• **THE PROBLEM**:
Would you retype, word for word, the line with "1910x925 pixels. At" and every line after it through the end of the records below?

• **STUDY MATERIAL**:
* * *

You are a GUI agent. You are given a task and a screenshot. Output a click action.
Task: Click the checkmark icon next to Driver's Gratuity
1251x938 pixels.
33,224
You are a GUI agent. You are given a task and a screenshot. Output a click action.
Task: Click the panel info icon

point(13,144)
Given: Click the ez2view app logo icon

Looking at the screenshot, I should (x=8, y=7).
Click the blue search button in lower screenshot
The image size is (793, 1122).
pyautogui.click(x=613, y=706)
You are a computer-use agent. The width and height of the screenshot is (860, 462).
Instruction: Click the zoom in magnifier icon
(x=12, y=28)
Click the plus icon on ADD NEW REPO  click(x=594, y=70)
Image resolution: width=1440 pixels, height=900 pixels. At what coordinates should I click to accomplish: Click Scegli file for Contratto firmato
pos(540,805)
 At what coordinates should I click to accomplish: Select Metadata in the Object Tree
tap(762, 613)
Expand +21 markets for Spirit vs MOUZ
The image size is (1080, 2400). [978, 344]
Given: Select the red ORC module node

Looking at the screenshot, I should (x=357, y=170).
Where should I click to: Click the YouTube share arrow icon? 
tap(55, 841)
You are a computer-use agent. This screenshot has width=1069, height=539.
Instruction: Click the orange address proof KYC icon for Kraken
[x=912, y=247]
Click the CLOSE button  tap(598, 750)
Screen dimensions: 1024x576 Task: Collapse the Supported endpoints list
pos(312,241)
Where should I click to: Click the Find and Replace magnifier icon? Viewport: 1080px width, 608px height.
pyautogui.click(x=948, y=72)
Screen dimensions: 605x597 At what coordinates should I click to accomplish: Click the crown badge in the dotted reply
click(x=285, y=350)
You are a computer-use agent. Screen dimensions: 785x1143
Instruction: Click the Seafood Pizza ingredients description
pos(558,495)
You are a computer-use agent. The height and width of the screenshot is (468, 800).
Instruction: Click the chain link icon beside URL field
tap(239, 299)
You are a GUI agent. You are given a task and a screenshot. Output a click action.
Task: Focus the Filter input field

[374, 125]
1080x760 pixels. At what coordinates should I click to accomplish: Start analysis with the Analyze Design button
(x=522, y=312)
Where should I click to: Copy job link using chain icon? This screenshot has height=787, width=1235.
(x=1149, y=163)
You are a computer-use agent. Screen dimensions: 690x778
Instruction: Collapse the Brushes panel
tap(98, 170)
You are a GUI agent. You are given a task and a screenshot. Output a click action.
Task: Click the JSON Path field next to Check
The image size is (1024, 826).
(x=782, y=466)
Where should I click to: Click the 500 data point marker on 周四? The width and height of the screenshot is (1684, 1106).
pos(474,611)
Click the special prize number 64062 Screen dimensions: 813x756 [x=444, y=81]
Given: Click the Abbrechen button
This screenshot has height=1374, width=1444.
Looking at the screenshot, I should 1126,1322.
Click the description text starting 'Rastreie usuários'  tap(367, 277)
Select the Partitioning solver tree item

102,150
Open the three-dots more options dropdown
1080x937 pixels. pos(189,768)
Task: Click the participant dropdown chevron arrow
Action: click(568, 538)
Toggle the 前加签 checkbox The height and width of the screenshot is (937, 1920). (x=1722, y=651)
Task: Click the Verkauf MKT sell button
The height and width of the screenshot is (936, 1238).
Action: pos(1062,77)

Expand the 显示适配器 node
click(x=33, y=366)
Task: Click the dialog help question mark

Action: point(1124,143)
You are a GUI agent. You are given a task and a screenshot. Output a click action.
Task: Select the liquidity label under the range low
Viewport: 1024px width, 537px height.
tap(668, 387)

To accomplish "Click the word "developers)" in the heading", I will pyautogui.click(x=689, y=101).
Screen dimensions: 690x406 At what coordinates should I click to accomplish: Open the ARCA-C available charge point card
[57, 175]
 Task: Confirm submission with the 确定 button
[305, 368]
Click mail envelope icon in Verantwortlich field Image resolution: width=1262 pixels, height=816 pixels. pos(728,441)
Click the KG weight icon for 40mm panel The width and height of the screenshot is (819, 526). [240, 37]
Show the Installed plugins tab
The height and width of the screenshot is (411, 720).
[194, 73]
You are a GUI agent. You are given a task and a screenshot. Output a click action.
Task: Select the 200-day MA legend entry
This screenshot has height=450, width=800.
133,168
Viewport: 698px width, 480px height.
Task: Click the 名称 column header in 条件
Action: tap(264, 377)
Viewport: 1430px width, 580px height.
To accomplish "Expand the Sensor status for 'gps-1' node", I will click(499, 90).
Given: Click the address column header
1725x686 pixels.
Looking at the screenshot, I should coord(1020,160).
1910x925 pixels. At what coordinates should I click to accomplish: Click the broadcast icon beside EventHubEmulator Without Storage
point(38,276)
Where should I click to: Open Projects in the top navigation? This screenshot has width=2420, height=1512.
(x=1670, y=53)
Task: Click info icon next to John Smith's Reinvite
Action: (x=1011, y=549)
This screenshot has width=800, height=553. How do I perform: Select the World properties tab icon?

* * *

• **ANSWER BOX**:
1910x925 pixels. At what coordinates should I click to accomplish: Click the broadcast icon beside EventHubEmulator Without Storage
point(38,276)
Where should I click to: Open Projects in the top navigation? This screenshot has width=2420, height=1512.
(x=1670, y=53)
Task: Click info icon next to John Smith's Reinvite
Action: (x=1011, y=549)
This screenshot has width=800, height=553. How do I perform: Select the World properties tab icon?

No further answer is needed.